The expanse of water between the shore and the city was rough and wide, but not an impenetrable barrier. After their terrible migration Mobungu’s tribe was stopped, though – trapped, starving, on the bank, thwarted in their desperate quest by the powerful tribe that lived in the city. They were doomed by the tribe of the copper thieves. The vast bay and the estuaries that lined it was guarded by the fortress of the copper thieves, which was on a small island. Mobungu’s guard post faced that island fortress, across a short stretch of water. If the copper thieves were to launch an attack on his village, a quick warning would be the only thing that might save them.
Darkness fell quickly as Mobungu slid into the guard station and climbed out of the canoe. He was replacing Teemanga, who had been on duty for the last two days. As he approached the shack Teemanga was stretched out beneath a blanket and snoring loudly. Sleeping while on guard duty was a crime punishable by death, but Mobungu simply kicked Teemanga on the back of his legs until he woke with a snort. There were many crimes that were going unpunished in these dark days.
“It’s all yours. Your food has been delivered,” said Teemanga as he gathered his few belongings together for his return to the village. He moved with a weary sloth and gestured at a small pile of stale disks of biscuit arranged on a cloth.
“That’s not enough for two days,” said Mobungu.
Teemanga shrugged, “That’s what you’ve got.”
“You bastard, You’ve taken some of mine, let me see.” Mobungu started grabbing at Teemanga, pulling on his clothes.
“Go ahead, look all you want. I’ve got nothing.”
“Then you must have already eaten it.”
Teemanga simply gave another shrug and silently walked down to his canoe, which was smaller and leaked even worse than Mobungu’s. He would have a difficult crossing in the cold darkness.

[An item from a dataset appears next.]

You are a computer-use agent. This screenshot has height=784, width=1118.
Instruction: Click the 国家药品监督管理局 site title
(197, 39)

The sun was now completely gone and a cold fog blowing in from the sea. Mobungu sat down in a chair they had fashioned that looked out towards the island fort. It was invisible in the darkness and fog, but Mobungu knew his duty was to keep looking, no matter how futile. Weakened by hunger and exhaustion he didn’t think he slept, but still, the dream in the forest kept coming back, so he must have dozed off. He was amazed by the beauty of the forest but terrified by the unknown horror that chased him.

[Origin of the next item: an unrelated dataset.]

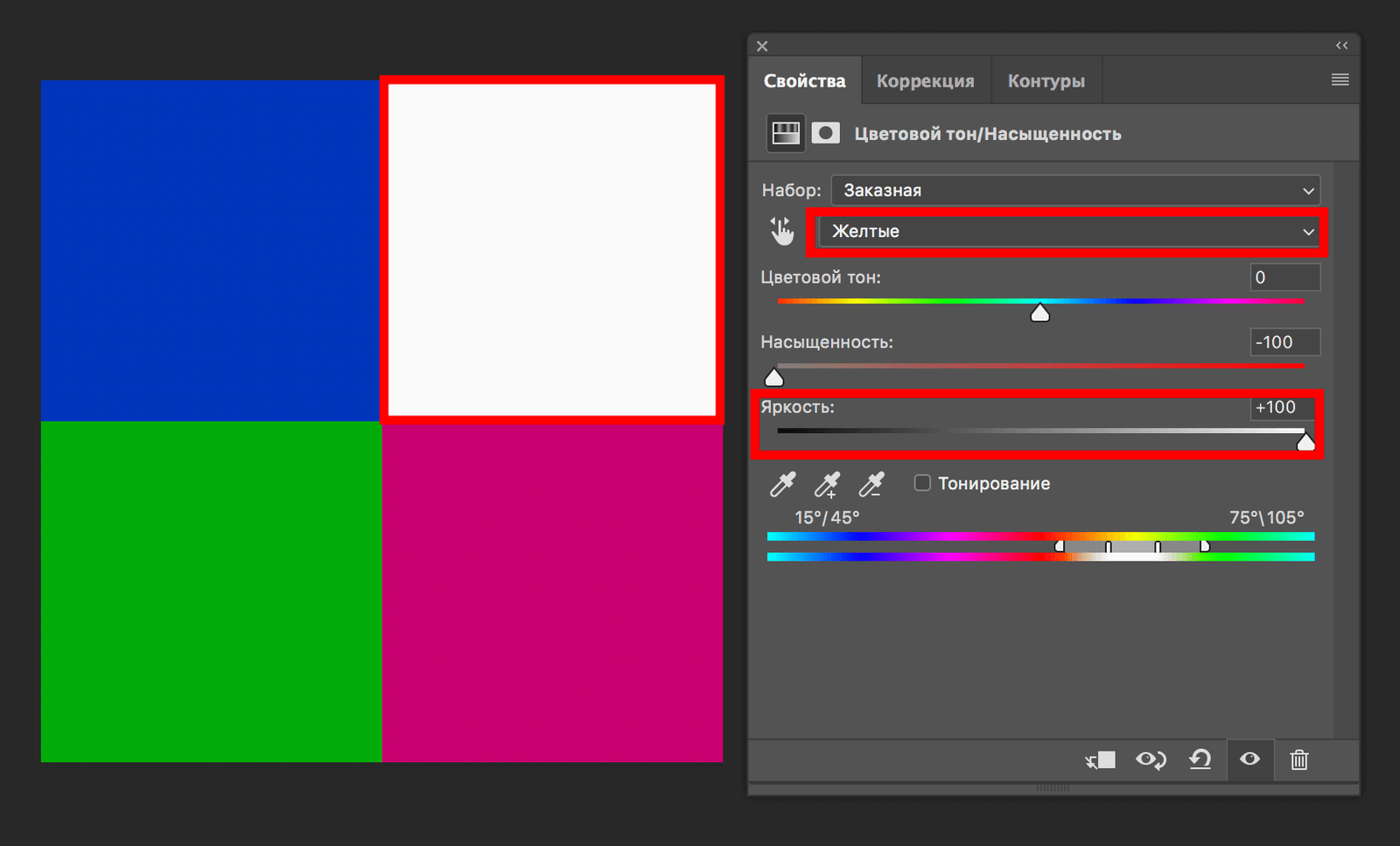Click the layer mask icon
Image resolution: width=1400 pixels, height=846 pixels.
click(825, 133)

He thought he felt a scaly hand lined with icy razor claws begin to close on his shoulder when he started awake with a scream and realized the sun was rising to the east, the horizon glowing orange and peach, the water calm. The sun warmed him and gave him a little strength and after an hour or so burned the fog off of the water and Mobungu could see the fort of the copper thieves clear as crystal in the still morning air.

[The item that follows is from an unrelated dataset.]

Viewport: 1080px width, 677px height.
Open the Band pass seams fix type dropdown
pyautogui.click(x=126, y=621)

The island fortress was silhouetted against the distant slanted falling towers of the ancient city and stood like an impenetrable obstacle to the riches that must still be there. Mobungu lifted an apparatus they had built out of a metal tube and glass lenses found in an abandoned town along their journey and raised it to his eye.
The clear morning and magnification of the telescope enabled him to see the fortress clearer than he ever had. It looked so close, he could almost reach out and touch it.
The major part of the fortress was a huge star-shaped stone building, taking up most of the area of the little island. Mobungu knew that an assault against these vertical walls of stone was a hopeless gesture – the warriors within were safe from an outside threat. Rising from the center of the star was a series of gigantic steps leading up to a stone building in the shape of a giant pillar, towering up into the sky. This pillar was decorated with columns and windows and was built stout and strong.
The elders of the tribe had said that this giant pillar had once supported an enormous statue, reaching a hundred arms high. They said it was a statue of a woman and it was made of the most precious metal of all, it was made of copper.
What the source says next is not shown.